Tasks:
a) Using the article on predicting drilling speed in deep wells, explain why the researchers concentrated on sections deeper than 3,000 meters. Answer in one to three sentences.
b) Translate this sentence from the drilling-speed article into Spanish: "The second, known as a transformer, excels at linking distant points in a sequence, capturing long-range relationships that might span thousands of meters of drilling."

Research on deep well drilling rate of penetration prediction method based on TCN-transformer model

Why drilling speed matters underground

Every extra hour spent drilling an oil or gas well costs money, equipment wear, and fuel. A key number that engineers track is how fast the drill bit chews through rock, called the rate of penetration. If this rate could be predicted accurately in advance, companies could design smarter drilling programs, avoid wasted time in difficult rock, and reduce risks in deep, hot formations. This study introduces a new way to forecast drilling speed in very deep wells by blending two modern artificial intelligence tools into a single, more accurate model.

The challenge of drilling miles below the surface

Deep wells face far harsher conditions than shallow ones. At several kilometers below ground, temperatures can exceed 150 °C and pressures soar, altering both the rocks and the cement that seals the well. In places such as China’s Tarim and Sichuan basins, some wells reach depths beyond 7,000 meters. Under these extreme conditions, traditional formula-based methods struggle to estimate drilling speed because the rock strength, fluid behavior, and drilling hardware all influence the outcome in complex, changing ways. Earlier statistical and machine-learning methods helped, but they often treated each measurement as an isolated point, ignoring how drilling unfolds as a continuous process along the well.

Turning drilling into a time-based story

The authors treat drilling speed as a time series: a story that evolves steadily with depth and time. They draw on two modern sequence-modeling ideas from the field of artificial intelligence. The first, called a temporal convolutional network, scans along the sequence with overlapping windows, spotting short- and medium-range patterns—such as how a change in weight on bit or rotation speed affects drilling a few moments later. The second, known as a transformer, excels at linking distant points in a sequence, capturing long-range relationships that might span thousands of meters of drilling. By fusing these two, the model first extracts detailed local features and then learns broader, global trends connecting different stages of the well.

Building a smarter predictor from real field data

To train and test their approach, the researchers used real drilling data from multiple wells in a single block of the Sichuan Basin. They began with 12 common measurements, including depth, rotation speed, mud properties, and force on the bit, then used a standard correlation test to narrow this to 10 that mattered most for predicting drilling speed. Because drilling data are naturally ordered in time, they avoided random shuffling and kept the sequence intact, using the first 80 percent of each ordered dataset for training and the remaining 20 percent for testing. They also discovered that shallow sections above 3,000 meters showed wild fluctuations due to variable geology and frequent equipment adjustments, making them noisy and hard to model. By focusing on deeper, more stable sections, they improved accuracy substantially.

What the hybrid model does better

The team carefully compared different ways of arranging the data and different model designs. When they used only one well at a time, prediction quality was modest. Combining multiple wells from the same block, and ordering the data by the actual sequence of drilling in each well, improved performance, as it preserved the natural cause-and-effect between operating choices and the rock response. A transformer-only model already did better than traditional methods, but the hybrid model—where the temporal convolutional network feeds into the transformer—performed best of all. It achieved a coefficient of determination near 0.99 on block data and kept similar accuracy when predicting a new well that was not used for training, clearly outperforming standard gradient-boosted trees and a convolution-plus-LSTM model.

Records provided:
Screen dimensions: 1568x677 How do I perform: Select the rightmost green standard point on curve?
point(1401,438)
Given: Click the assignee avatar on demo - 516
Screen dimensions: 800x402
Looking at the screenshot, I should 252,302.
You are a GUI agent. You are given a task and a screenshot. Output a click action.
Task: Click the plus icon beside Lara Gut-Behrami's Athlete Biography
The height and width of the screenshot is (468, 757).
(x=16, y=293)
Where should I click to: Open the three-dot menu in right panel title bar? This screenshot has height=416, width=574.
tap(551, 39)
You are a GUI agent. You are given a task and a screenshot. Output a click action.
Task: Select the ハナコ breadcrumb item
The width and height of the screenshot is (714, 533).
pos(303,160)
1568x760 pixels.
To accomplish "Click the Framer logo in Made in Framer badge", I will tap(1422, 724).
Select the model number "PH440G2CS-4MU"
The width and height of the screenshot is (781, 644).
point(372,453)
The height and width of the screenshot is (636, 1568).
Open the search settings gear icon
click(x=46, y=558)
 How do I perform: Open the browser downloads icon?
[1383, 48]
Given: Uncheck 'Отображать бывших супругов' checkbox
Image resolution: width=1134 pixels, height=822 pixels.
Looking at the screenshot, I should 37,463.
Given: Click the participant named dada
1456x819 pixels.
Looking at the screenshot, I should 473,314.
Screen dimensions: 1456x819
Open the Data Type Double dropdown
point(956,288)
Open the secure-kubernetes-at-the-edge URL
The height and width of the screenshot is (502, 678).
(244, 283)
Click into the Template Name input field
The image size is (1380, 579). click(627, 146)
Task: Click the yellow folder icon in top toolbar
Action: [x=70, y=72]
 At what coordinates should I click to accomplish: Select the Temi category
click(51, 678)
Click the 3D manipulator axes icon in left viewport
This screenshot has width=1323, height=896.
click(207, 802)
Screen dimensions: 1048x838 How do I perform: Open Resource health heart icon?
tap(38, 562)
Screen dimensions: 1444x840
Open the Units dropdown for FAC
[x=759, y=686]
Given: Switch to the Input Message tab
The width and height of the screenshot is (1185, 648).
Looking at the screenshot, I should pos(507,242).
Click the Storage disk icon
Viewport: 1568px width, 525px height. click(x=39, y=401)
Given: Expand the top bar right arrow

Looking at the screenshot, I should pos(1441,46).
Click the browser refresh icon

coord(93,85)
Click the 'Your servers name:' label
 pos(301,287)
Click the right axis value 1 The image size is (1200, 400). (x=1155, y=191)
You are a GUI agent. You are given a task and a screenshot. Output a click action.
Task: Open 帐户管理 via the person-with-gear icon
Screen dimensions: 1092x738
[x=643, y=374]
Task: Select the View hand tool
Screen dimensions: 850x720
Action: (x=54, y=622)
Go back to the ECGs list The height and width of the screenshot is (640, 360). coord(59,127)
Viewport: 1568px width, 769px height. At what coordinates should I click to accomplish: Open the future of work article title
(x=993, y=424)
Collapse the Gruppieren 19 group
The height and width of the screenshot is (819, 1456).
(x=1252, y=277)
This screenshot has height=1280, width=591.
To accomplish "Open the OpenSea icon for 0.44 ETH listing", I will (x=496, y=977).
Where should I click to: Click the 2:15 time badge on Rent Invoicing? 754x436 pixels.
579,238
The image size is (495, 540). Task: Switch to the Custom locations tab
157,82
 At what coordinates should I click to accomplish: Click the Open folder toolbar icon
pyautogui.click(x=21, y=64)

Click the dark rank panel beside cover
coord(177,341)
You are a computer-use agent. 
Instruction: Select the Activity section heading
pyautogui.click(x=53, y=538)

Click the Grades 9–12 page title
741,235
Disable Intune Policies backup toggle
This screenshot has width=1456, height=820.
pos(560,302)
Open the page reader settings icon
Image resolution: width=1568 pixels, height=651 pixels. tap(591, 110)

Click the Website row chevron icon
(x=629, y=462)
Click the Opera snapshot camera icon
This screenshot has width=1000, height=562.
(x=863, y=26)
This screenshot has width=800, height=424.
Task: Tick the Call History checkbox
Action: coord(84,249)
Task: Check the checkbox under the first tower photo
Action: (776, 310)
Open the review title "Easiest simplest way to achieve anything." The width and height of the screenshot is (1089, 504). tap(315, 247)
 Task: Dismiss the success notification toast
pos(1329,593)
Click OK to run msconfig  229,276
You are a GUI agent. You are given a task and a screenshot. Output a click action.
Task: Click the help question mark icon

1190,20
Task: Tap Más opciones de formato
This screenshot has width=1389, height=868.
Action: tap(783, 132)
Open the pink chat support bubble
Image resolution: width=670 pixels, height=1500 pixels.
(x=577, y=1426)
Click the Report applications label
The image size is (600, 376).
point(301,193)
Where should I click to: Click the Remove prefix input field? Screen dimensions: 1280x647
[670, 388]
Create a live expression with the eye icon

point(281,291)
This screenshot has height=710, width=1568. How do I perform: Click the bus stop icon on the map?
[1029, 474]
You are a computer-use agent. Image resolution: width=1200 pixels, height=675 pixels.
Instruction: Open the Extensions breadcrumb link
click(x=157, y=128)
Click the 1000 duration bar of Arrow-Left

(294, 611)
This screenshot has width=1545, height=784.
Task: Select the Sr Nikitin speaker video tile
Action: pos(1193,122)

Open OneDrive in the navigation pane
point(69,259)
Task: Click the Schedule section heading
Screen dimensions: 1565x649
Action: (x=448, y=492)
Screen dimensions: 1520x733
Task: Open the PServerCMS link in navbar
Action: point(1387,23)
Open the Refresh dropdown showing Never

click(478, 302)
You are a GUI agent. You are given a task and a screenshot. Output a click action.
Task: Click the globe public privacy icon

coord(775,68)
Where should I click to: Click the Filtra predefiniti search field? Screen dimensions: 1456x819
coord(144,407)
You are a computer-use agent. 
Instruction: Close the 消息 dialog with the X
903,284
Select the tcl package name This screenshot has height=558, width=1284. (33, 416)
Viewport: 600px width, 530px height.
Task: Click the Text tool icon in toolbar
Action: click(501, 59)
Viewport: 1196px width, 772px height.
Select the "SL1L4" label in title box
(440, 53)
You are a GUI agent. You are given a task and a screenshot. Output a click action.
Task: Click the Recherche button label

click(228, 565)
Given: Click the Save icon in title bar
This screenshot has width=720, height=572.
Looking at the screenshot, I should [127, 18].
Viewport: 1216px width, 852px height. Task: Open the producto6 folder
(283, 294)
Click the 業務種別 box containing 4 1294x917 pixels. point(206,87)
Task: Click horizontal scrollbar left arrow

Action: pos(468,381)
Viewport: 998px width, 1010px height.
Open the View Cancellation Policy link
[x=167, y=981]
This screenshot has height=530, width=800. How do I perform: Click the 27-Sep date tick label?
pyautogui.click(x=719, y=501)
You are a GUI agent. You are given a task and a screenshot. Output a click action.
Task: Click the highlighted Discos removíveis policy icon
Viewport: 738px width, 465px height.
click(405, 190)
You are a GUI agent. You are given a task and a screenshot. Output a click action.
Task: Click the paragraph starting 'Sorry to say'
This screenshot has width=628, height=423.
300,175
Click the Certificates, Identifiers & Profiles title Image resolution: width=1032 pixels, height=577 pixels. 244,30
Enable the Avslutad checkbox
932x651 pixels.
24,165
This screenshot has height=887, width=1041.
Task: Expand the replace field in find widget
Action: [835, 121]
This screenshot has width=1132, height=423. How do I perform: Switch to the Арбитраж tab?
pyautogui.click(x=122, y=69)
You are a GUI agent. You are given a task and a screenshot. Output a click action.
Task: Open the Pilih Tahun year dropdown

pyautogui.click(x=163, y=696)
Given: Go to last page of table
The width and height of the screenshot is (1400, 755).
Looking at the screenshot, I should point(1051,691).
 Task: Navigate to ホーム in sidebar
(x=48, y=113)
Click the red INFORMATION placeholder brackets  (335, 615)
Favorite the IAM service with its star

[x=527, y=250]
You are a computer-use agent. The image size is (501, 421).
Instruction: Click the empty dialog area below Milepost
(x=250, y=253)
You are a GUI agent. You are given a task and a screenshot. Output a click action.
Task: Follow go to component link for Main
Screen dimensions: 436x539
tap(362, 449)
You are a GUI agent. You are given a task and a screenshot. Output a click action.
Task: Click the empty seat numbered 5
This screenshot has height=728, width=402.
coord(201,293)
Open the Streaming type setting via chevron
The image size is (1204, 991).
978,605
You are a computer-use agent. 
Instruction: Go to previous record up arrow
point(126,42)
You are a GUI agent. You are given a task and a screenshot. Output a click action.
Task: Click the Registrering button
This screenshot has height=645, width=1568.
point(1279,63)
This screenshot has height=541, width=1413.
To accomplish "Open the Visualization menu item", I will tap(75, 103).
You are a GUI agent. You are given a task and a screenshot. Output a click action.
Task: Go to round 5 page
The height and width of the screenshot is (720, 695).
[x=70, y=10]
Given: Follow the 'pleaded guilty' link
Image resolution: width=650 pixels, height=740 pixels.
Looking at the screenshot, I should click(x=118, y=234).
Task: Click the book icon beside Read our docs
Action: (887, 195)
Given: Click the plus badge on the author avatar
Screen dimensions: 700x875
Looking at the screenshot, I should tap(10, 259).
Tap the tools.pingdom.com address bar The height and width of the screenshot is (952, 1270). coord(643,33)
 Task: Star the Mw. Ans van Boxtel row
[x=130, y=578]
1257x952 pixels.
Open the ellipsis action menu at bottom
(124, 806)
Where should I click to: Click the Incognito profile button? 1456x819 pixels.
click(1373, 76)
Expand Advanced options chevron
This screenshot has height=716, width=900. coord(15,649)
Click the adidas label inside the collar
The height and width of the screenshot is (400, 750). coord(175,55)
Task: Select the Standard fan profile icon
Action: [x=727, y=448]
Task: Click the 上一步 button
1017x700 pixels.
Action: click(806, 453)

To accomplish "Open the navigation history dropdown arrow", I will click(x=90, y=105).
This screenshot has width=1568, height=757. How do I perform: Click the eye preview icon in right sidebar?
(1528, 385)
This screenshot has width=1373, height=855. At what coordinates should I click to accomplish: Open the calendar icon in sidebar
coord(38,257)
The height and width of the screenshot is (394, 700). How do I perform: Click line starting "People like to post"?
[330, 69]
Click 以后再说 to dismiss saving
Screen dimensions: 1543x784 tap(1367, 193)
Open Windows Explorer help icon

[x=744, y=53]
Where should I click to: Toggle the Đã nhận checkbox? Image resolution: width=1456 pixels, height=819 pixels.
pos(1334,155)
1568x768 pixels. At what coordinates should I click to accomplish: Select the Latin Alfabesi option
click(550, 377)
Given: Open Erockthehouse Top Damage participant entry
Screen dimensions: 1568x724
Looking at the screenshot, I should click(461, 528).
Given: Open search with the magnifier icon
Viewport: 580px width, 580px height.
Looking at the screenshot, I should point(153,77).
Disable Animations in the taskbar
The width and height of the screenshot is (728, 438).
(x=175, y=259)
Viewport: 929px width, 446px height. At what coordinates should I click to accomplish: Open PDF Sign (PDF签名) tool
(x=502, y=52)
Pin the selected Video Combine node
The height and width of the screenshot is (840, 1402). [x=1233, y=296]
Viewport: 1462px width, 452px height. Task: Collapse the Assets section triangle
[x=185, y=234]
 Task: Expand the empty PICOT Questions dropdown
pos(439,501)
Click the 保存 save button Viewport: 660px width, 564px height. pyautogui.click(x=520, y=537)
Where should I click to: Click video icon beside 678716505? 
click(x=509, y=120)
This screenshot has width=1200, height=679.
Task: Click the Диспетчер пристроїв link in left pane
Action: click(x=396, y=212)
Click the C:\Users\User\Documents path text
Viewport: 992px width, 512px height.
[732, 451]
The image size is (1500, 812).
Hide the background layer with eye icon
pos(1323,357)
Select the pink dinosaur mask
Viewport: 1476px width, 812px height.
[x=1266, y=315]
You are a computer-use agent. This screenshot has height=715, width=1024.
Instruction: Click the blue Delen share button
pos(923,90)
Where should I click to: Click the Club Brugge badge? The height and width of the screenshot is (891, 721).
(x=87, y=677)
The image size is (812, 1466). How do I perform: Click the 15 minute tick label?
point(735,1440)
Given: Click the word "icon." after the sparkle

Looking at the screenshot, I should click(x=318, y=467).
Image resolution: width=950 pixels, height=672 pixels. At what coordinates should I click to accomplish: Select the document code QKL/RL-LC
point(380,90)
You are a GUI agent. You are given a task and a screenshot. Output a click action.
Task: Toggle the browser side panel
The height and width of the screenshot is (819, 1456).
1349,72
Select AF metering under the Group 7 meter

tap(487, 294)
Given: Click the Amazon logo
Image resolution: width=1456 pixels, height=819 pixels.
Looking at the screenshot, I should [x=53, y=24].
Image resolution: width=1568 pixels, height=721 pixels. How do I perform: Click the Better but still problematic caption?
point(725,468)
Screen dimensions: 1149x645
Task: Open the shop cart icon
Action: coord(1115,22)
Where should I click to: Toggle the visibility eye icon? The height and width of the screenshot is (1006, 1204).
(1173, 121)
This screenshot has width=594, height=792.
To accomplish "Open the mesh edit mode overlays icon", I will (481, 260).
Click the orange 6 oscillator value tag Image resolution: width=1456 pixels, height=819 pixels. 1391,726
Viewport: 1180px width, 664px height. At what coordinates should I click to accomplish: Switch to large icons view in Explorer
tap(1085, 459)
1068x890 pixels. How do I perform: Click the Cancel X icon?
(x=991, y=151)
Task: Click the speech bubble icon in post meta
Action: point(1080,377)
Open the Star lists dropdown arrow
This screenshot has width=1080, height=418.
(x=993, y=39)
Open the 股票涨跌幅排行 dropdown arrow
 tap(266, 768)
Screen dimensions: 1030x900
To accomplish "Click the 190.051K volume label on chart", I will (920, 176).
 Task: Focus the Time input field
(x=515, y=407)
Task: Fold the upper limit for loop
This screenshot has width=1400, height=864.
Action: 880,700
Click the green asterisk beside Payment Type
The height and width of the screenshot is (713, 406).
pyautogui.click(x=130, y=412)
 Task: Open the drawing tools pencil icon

The results:
a) The shallow sections above 3,000 meters fluctuated wildly because of variable geology and frequent equipment adjustments. That made them noisy and hard to model. Focusing on the deeper, more stable sections substantially improved accuracy.

b) El segundo, conocido como transformer, sobresale en vincular puntos distantes de una secuencia, capturando relaciones de largo alcance que podrían abarcar miles de metros de perforación.